▶ Task to complete: Locate the line that contains "Screen dimensions: 1024x474". Retype it and every line after it to the end of the records, exactly, but not the pictures.

▶ Records to process:
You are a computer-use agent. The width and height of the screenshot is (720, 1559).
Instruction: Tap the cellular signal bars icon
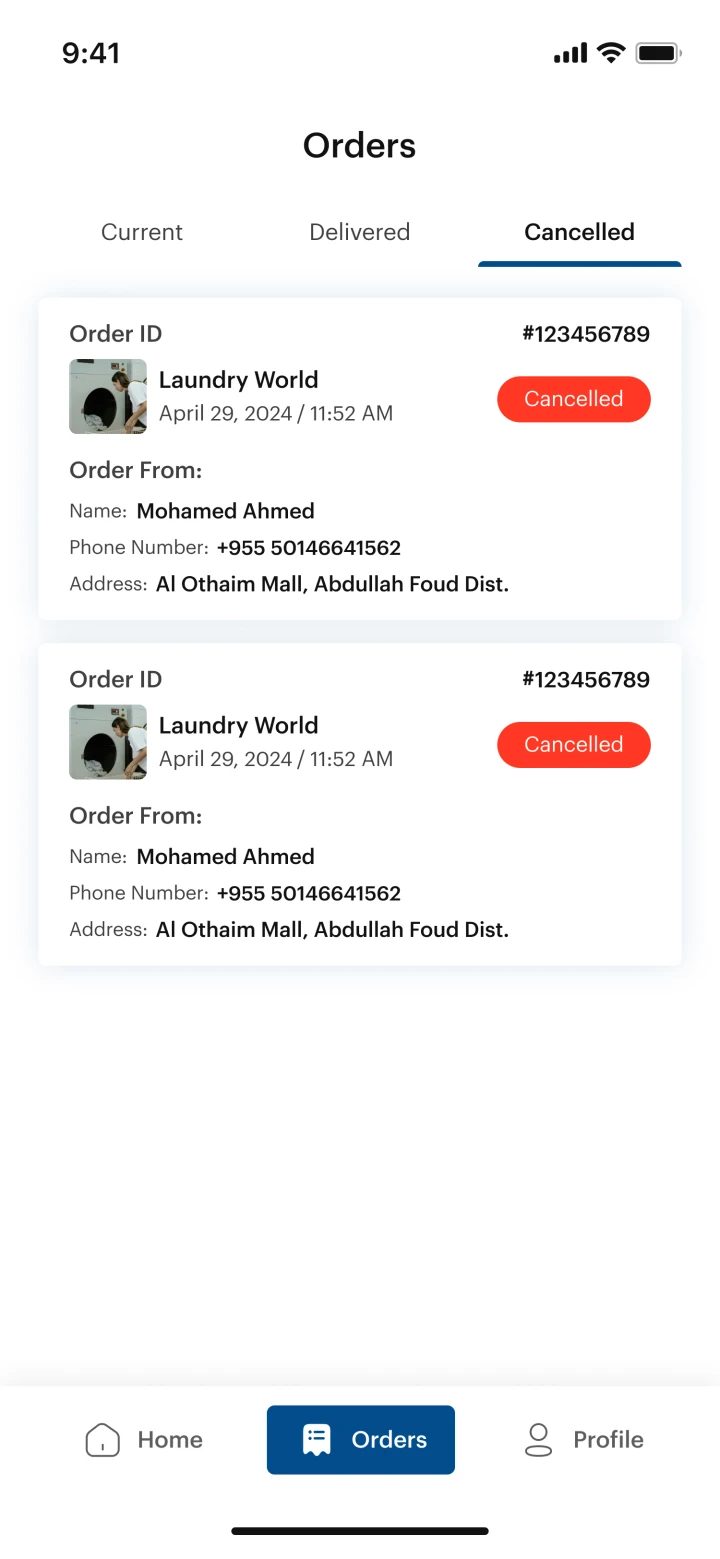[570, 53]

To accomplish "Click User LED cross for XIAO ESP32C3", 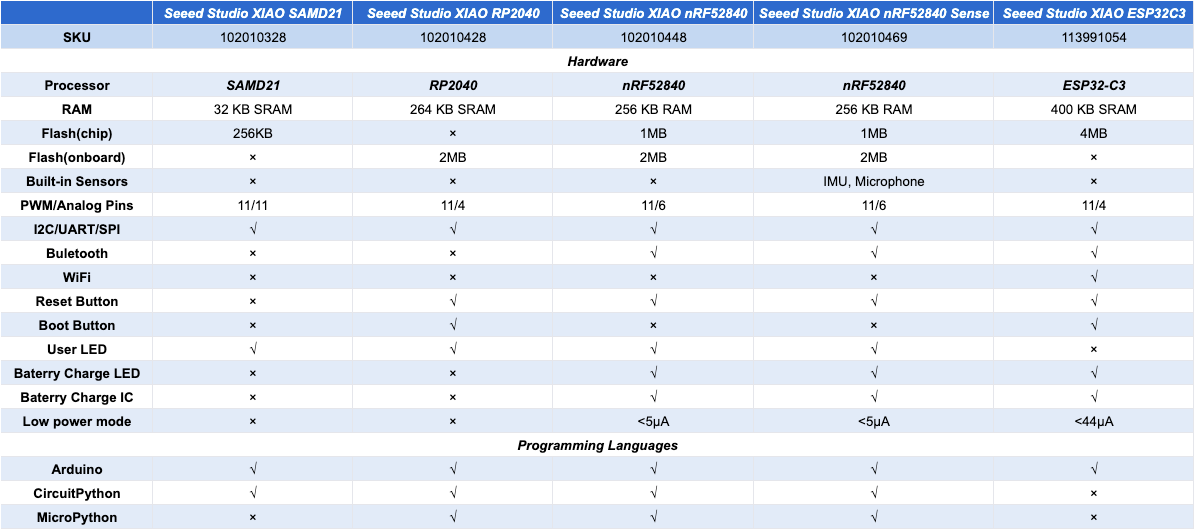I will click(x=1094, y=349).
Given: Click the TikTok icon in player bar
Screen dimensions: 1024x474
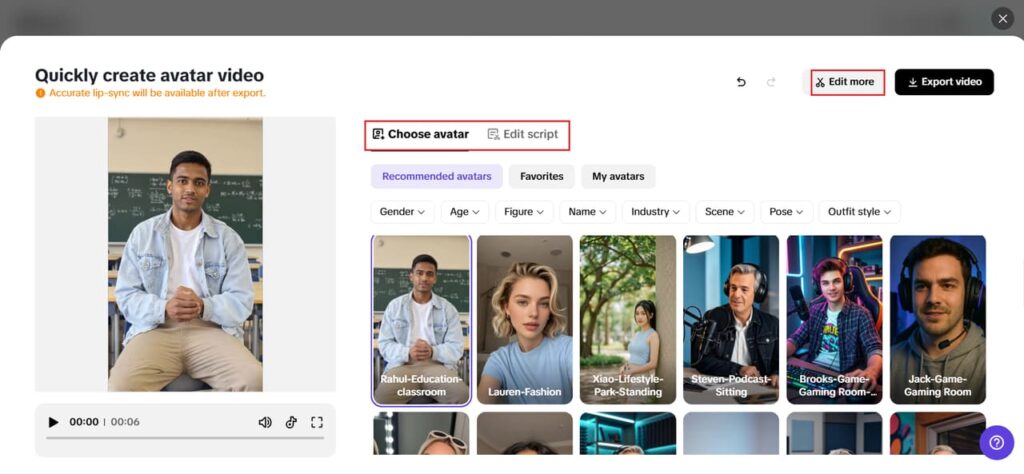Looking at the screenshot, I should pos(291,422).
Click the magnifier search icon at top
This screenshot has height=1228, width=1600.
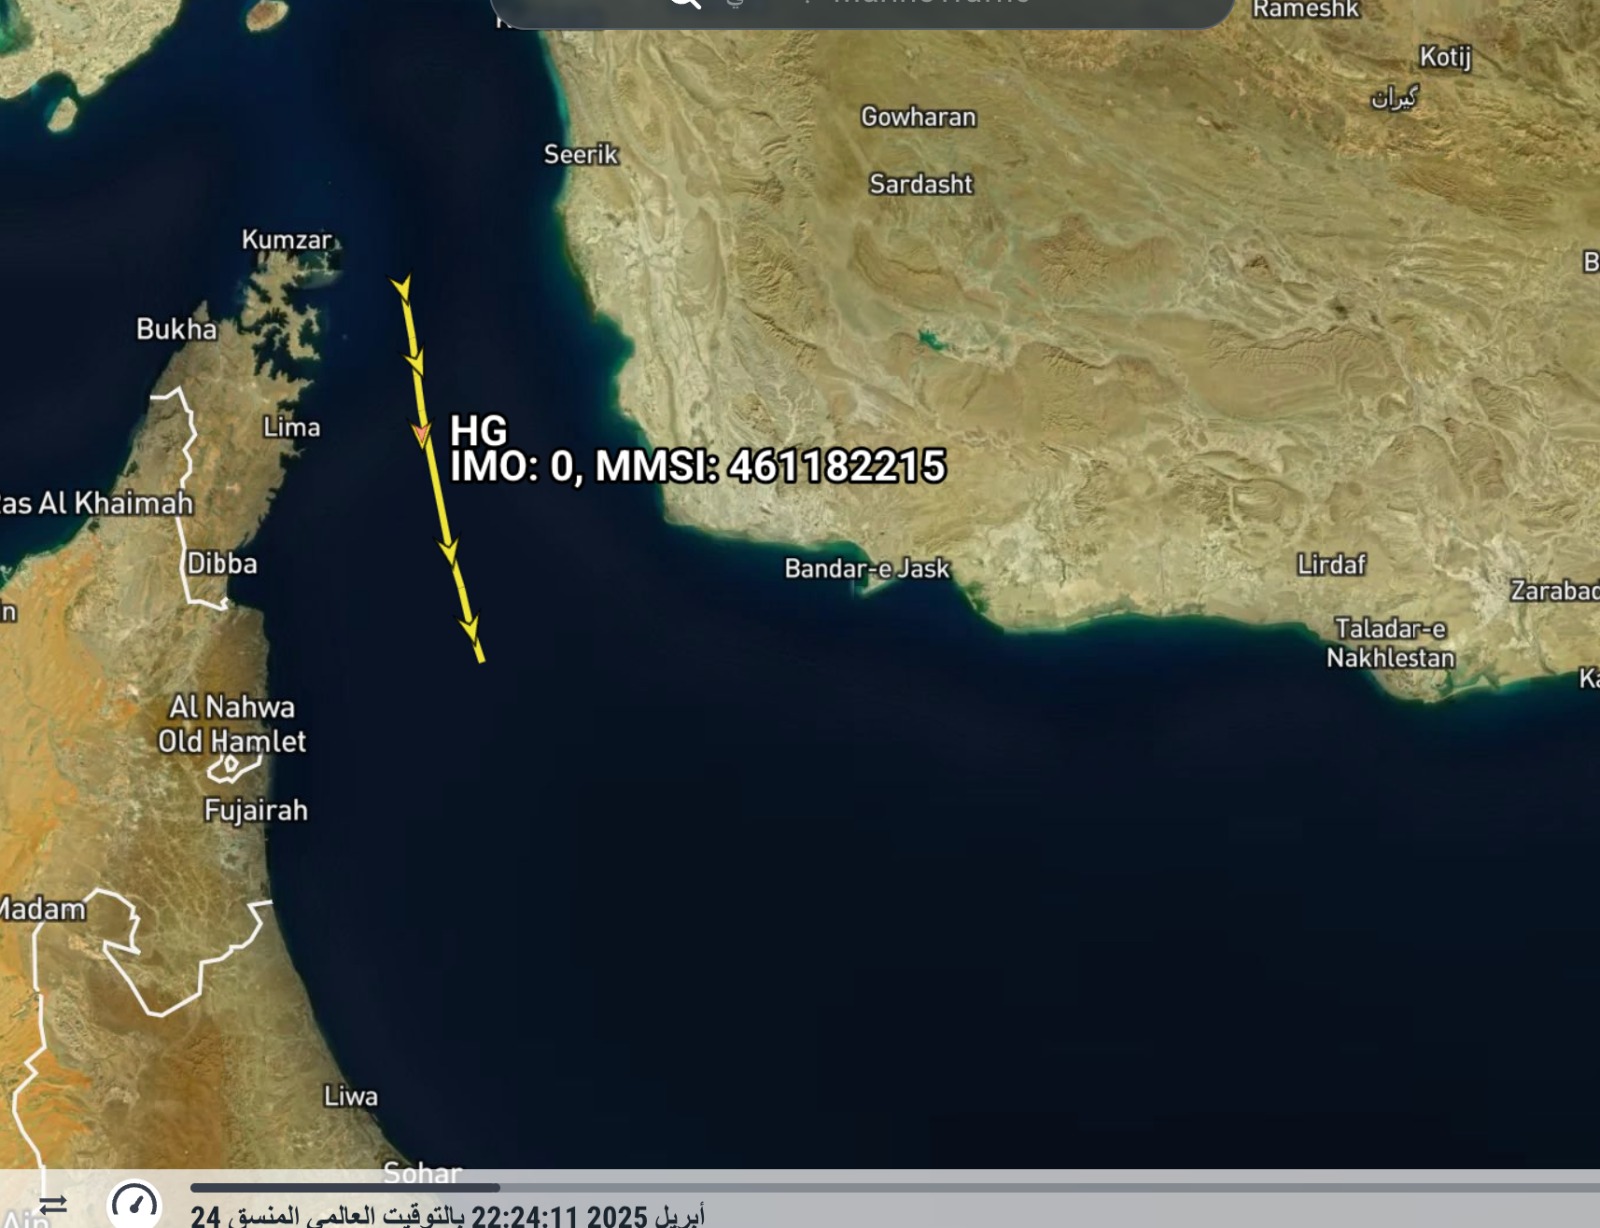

▶ Response:
Screen dimensions: 1024x474
Looking at the screenshot, I should pos(291,422).
Click the magnifier search icon at top
This screenshot has height=1228, width=1600.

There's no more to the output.